■ **Requirement**
Filter the material below down to the lines with the word "magnifier" and give those lines.

■ **Source material**
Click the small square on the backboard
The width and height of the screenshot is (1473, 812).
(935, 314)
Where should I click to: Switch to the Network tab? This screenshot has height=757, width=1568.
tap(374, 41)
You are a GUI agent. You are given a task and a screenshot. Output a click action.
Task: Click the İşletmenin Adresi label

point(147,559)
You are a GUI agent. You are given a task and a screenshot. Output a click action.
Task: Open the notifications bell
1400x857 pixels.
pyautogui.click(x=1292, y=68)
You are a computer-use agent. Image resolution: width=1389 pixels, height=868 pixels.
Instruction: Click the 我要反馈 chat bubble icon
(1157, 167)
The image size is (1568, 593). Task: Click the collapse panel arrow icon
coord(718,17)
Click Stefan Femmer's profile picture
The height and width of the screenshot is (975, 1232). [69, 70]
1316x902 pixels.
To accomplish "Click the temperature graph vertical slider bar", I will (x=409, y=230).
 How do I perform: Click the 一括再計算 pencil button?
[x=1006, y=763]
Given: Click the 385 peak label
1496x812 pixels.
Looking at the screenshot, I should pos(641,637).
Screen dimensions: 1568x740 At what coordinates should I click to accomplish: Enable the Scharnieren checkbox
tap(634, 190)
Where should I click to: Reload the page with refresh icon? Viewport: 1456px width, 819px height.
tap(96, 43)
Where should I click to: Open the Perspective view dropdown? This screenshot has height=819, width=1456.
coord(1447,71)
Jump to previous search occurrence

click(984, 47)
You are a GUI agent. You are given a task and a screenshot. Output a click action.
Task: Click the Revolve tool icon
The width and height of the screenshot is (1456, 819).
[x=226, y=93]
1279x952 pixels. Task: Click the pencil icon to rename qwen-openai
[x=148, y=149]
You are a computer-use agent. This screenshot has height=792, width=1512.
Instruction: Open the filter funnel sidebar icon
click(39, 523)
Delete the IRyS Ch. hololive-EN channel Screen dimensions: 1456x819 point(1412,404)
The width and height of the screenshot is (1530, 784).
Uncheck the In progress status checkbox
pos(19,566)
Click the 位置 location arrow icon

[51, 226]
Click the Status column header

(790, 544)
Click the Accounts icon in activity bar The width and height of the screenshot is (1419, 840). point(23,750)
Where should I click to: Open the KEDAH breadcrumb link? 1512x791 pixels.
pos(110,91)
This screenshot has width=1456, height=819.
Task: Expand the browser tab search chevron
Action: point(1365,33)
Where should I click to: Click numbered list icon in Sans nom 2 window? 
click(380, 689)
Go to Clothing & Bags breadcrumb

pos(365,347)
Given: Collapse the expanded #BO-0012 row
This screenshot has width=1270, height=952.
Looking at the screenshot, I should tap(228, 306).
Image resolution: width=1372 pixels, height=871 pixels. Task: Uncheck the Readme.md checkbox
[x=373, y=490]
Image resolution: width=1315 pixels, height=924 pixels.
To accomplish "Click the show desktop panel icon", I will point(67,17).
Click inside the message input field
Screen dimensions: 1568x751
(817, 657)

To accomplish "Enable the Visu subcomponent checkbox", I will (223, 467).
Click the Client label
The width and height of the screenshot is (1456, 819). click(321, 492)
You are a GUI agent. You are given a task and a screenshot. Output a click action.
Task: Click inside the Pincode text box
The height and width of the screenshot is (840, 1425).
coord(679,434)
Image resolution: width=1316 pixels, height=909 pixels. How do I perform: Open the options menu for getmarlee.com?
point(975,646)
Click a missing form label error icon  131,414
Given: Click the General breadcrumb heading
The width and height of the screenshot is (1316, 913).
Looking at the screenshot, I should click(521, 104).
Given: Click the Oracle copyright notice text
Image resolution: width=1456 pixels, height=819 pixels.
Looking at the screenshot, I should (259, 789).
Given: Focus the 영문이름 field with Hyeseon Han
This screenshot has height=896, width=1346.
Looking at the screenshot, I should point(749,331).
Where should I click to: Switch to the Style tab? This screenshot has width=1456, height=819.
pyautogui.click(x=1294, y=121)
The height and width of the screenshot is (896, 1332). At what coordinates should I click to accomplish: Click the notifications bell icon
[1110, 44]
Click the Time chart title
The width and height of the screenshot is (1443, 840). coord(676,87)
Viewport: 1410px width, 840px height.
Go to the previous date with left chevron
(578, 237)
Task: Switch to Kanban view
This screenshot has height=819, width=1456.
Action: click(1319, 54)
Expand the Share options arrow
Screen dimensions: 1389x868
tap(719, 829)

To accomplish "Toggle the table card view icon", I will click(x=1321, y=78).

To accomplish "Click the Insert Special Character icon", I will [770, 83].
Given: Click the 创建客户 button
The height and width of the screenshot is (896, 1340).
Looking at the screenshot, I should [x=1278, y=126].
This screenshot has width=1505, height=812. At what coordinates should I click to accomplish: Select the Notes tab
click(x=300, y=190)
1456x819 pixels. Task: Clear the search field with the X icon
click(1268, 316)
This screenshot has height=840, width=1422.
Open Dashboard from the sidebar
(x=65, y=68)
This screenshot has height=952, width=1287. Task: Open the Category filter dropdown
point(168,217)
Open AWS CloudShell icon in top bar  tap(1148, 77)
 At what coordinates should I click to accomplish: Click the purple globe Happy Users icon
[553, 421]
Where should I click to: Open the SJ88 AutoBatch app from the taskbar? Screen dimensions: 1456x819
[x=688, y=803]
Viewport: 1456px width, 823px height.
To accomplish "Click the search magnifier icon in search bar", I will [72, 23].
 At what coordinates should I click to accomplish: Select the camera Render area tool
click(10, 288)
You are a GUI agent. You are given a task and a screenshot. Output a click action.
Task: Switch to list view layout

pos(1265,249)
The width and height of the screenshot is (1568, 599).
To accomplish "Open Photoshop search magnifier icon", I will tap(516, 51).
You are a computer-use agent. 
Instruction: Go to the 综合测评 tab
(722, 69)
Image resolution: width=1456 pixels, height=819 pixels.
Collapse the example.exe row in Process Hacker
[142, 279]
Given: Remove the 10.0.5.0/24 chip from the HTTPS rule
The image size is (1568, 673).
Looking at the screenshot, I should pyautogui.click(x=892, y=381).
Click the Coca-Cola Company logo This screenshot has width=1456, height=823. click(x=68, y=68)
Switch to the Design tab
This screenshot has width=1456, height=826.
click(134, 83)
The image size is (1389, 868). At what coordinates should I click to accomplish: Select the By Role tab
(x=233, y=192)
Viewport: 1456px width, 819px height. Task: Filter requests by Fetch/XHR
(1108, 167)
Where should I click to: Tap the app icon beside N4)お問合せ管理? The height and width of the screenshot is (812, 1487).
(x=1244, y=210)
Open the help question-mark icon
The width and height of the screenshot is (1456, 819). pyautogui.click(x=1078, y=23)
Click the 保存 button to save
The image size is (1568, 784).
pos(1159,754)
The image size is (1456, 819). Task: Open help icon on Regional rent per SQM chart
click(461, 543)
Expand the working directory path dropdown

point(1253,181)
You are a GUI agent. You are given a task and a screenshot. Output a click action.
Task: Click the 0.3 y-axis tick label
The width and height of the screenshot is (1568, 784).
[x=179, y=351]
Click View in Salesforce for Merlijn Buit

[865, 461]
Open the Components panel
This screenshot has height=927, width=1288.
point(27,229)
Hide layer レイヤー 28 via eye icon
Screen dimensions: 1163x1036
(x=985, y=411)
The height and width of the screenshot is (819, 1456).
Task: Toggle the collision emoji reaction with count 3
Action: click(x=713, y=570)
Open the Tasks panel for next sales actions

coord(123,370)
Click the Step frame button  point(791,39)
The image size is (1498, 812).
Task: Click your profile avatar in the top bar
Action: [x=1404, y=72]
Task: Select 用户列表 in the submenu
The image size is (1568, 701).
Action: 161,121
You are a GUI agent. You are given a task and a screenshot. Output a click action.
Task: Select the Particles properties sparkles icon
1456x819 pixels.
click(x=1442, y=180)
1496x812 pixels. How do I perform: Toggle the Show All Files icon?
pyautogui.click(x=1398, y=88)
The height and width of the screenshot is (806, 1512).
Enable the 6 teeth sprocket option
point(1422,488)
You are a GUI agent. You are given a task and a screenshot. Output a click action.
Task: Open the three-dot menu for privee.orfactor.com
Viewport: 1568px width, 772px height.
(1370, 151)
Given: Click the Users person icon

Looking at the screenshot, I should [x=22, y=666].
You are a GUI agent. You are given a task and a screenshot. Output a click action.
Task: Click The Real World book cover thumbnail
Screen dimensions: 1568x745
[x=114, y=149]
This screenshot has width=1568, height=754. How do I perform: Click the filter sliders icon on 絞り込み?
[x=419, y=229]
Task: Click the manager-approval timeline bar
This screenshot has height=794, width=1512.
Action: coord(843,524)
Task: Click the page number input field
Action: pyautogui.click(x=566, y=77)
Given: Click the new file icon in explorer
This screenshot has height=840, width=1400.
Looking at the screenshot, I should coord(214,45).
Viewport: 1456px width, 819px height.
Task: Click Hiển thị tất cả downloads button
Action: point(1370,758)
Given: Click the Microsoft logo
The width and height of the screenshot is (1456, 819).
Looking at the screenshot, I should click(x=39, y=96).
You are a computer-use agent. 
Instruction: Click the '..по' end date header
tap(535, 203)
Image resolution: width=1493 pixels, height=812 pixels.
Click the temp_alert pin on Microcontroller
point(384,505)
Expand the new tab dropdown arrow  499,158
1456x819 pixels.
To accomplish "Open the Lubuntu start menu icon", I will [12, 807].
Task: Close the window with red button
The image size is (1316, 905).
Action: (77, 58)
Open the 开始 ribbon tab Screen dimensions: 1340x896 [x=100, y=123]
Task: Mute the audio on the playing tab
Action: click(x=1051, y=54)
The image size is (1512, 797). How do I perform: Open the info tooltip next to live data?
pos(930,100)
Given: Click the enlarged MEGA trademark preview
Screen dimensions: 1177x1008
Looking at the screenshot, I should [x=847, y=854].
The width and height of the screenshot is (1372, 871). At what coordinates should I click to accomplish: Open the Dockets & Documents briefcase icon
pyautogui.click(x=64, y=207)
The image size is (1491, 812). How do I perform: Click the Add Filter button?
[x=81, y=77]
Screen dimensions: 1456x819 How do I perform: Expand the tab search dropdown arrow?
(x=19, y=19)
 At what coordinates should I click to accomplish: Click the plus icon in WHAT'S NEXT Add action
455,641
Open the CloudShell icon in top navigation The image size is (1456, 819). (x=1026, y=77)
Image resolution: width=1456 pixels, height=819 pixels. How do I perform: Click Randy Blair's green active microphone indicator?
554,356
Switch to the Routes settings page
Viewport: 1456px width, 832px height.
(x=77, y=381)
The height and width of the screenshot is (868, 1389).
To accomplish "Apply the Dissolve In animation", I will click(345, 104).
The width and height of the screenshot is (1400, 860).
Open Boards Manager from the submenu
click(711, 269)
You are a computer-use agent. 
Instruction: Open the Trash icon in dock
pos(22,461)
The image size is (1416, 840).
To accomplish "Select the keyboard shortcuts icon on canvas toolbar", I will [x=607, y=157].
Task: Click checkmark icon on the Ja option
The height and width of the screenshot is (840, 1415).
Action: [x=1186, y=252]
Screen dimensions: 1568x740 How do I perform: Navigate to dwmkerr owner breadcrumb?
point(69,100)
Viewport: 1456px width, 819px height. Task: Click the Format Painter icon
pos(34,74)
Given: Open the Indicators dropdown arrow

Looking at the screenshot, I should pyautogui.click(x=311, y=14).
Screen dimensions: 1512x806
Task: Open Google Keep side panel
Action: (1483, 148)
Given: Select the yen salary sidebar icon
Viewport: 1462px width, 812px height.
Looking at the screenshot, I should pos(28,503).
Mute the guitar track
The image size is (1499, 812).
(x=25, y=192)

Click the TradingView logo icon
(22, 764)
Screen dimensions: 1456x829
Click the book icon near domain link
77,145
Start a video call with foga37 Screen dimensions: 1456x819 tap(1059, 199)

■ **The answer**
To accomplish "Click the search magnifier icon in search bar", I will [72, 23].
To accomplish "Open Photoshop search magnifier icon", I will tap(516, 51).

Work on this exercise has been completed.